En febrero de 2020, Ingrid Escamilla y Fátima Cecilia, de 25 y 7 años, respectivamente, fueron víctimas de un crimen que menudea en México: el feminicidio. La truculencia de los casos conmocionó a la población, generando protestas cuyos destinatarios fueron la prensa amarillista y los responsables de investigar y sancionar toda forma de violencia contra la mujer; asimismo, un paro nacional de féminas ocurrido el 9 de marzo conllevó consecuencias económicas importantes.
En el primer trimestre del año hubo casi 250 feminicidios en el país; el hecho de que la pandemia de COVID-19 se haya reconocido el 11 de marzo, convirtiéndose en el foco de la actividad informativa a escala global, no implica soslayar otros temas tan graves como esa plaga que, de un momento a otro, se volvió galopante y alteró la forma de vida de billones de personas. El vigor con que se ha trabajado para lograr la remisión y posterior desaparición del coronavirus deberá prevalecer para combatir con denuedo el tratamiento indigno e incluso letal que padecen millones de mujeres en el mundo.
La necesidad de permanecer a puerta cerrada para evitar el contagio no redujo muchos riesgos para el injustamente llamado “sexo débil”; numerosos medios han informado sobre la violencia doméstica rampante y los feminicidios perpetrados durante la contingencia. En apariencia, la sevicia es la recompensa del “eterno femenino”, arquetipo que favorece a la misoginia y encasilla a la mujer en un estatus tan inmerecido como impropio. Esta calamidad obedece, sobre todo, a la falta de respeto y a la tibieza institucional en cuanto al logro de la igualdad de género; en el caso de México, el peso del atavismo es considerable y la superación de deficiencias educativas se antoja remota.

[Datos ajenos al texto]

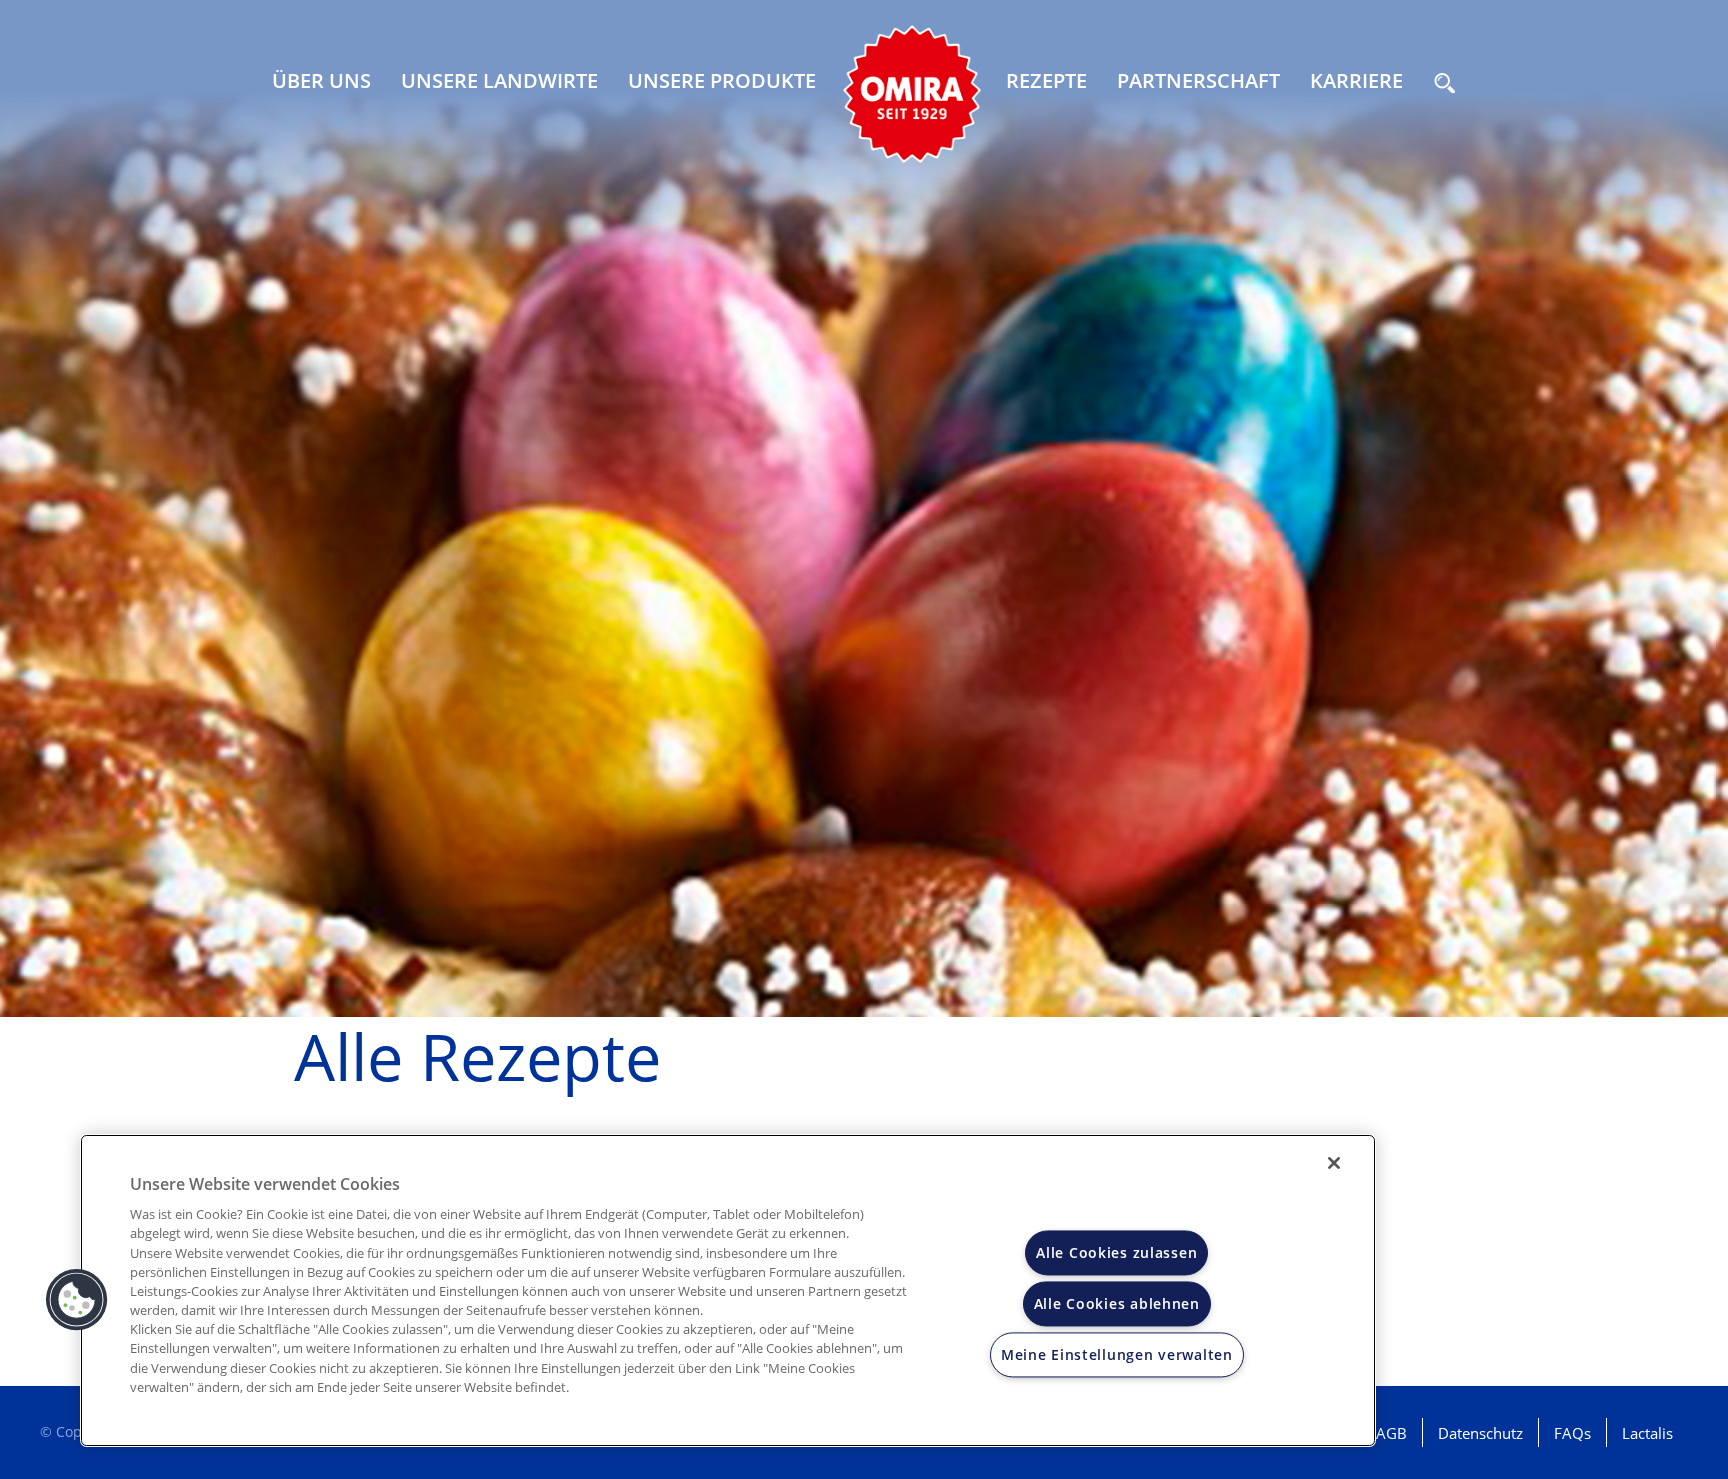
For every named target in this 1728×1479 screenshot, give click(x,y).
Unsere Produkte (722, 80)
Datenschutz (1480, 1433)
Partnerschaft (1198, 80)
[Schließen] (1334, 1163)
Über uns (321, 80)
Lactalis (1647, 1433)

Sería un despropósito negar que se han registrado avances significativos en pro de la igualdad de género; pero tiende a haber problemas conceptuales que propugnan el surgimiento de una ginecocracia confundible con dominación femenina total. En realidad, no se trata de ejecutar acciones que conduzcan a una inversión de posiciones que, sin duda, dejaría incólume a la violencia de género, sino de asegurar la congruencia entre la doctrina de los derechos humanos y su fundamento: la dignidad. Aunque la libertad y la respetabilidad de las mujeres se hayan reconocido de antiguo, la recurrencia de vicios incontables ha generado constructos tendentes a comprender por qué, según parece, han de existir movimientos resueltos a dotar a ese sector de lo que no ha gozado de manera plena.
Comoquiera que sea, la contribución de cada cual y de las instituciones para eliminar todo tipo de violencia contra la mujer es un deber. En este sentido, el Instituto Nacional de Ciencias Penales, guía cimera para entender los porqués de la conducta antijurídica y el correspondiente ius puniendi del Estado mexicano, dedica el número 11 de la Revista Mexicana de Ciencias Penales al fenómeno de la violencia de género y, en concreto, al feminicidio, una de las muchas aberraciones que la sociedad debe afrontar y superar, a fin de que en el futuro no haya más generaciones hundidas en la zozobra.